The Liberty Alliance released suggested guidelines for deploying a federated identification (ID) system on the network, officials announced Tuesday.
Officials said that while they expect to see 1 billion Liberty-enabled identities and devices globally by the end of 2006, they understand policy makers within an organization need tools to help them identify and manage the business considerations involved with rolling out the system.
The Deployment Guidelines for Policy Decision Makers (.PDF file) is a 13-page document addressing the business, legal and privacy challenges of deploying federated ID on the network.
Officials from Sun Microsystems , Oracle
and the Business Industry Political Action Committee (BIPAC) contributed to the report.
The guidelines, which are a follow-up to Liberty’s business guidelines released two years ago, outline the concerns businesses need to address before implementing a federated ID system on their networks: when the data will be shared; how consent is obtained from users and whether its auditable; how the data should be accessed and maintained; and identifying the business reasons for having federated ID in the first place.
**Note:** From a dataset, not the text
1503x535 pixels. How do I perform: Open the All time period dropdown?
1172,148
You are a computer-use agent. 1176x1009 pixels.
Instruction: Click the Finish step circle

Piper Cole, former chair of the Liberty Alliance’s public policy expert group and Sun Microsystems vice president of global government and community affairs, said some of the guidelines’ results came from Sun’s own recent federated ID rollout.
Sun’s governmental affairs office is going live with a federated network ID system in the coming days. One of its fellow Liberty Alliance members, BIPAC, will access back-end information without getting at employees’ personal information. Their deployment experience went into the making of the guideline, she said.
“What we found out is the technology is pretty easy but the business issues are what is difficult, and where to start on the business issues are very difficult for people to get their heads around,” Cole said.
Microsoft’s PassPort is perhaps the most recognized aspect of federated ID. The single-sign on (SSO) technology lets its user log on to different areas of the Redmond empire, from its MSN Web portal to the Microsoft Developers Network (MSDN).
Business concerns, however, are a little more complicated than being able to reduce the amount of passwords needed to access a network. They need a secure platform in which partners, customers, suppliers and others can access identification data between each other without compromising that data’s security.
The Liberty Alliance is an industry consortium that includes Sun, American Express , Intel
and Ericsson.
The group has done a lot of work to get the latest federated ID technologies into the workplace, from its benchmarking and certification support for the Security Assertion Markup Language 2.0 (SAML 2.0) standard to evangelism for the technology specifications.